Posted: Tue Apr 08, 2008 2:26 pm
by MSimon
Heard the latest on the Bussard experiments?

Haven't wasted my time following them lately. IMO, the chance they will lead anywhere useful is not significantly different from zero.
Posted by: Paul F. Dietz | April 08, 2008 at 09:32 AM

In the comments at:
Paul Dietz has his say

Posted: Tue Apr 08, 2008 3:07 pm
by Keegan
Who is Paul Dietz ?

He has one of the most credible critiques of the machine. He is either

a) Correct

b) Hasnt grasped how the machine really works

Hoping for b) ...... on another note if i cant stop thinking about this machine the chances of me getting laid anytime soon is not significantly different from zero.
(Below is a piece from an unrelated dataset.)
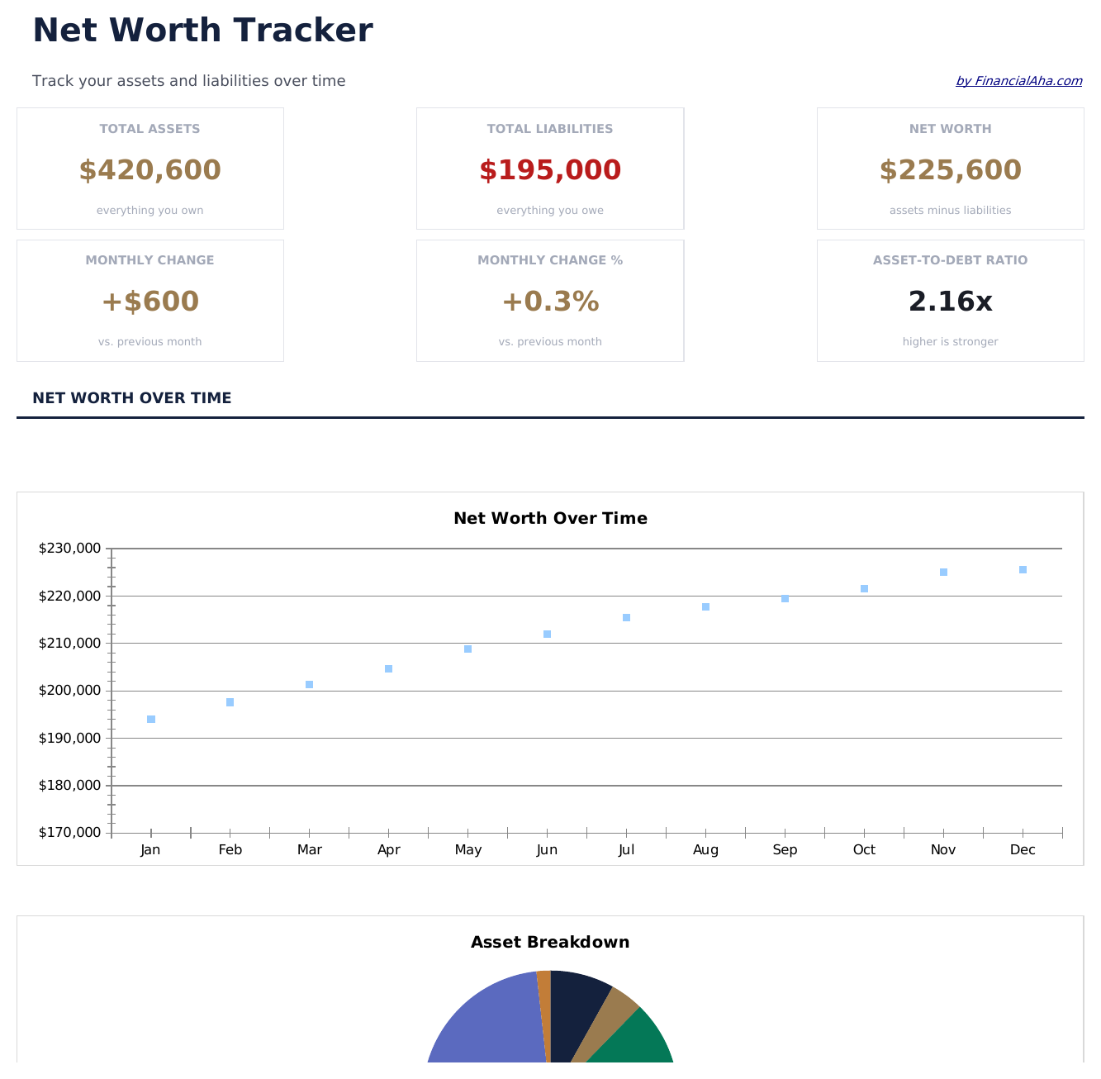Click the Net Worth Over Time chart title
Viewport: 1101px width, 1079px height.
(x=550, y=519)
Posted: Tue Apr 08, 2008 3:26 pm
by TallDave
But even slight lateral velocity will mean the ions miss this peak.


If that were a major problem, it would seem to preclude the formation of a double well, which we already have experimental proof of.
In particular, Ligon's notion that collisions out at the turn-around
point 'anneal' the distribution (never mind that getting one entropy-creating process to cancel out another entropy-creating process doesn't make sense thermodynamically) cannot then work, since collisions there will add angular momentum to the ion orbits, causing them to miss the central peak and take them out of the game
This point doesn't hold together very well. Entropy doesn't have to increase when the process of entropy increase itself adds the energy with which entropy can be reduced again. If you take a bunch of particles at low energy and apply energy to disorder them, they will naturally revert to their lower-energy, ordered state without addition energy input (picture nail filings in a magnetic field, or balls at the bottom of a valley).

By this argument, the Sun should fly apart, or be too diffuse for fusion due to angular momentum. Of course it doesn't and isn't, because the pull of the gravitational well is much more important than the disordering of the particle orbits. It's more a question of well depth (electrostatic or gravitic) than of fundamental workability.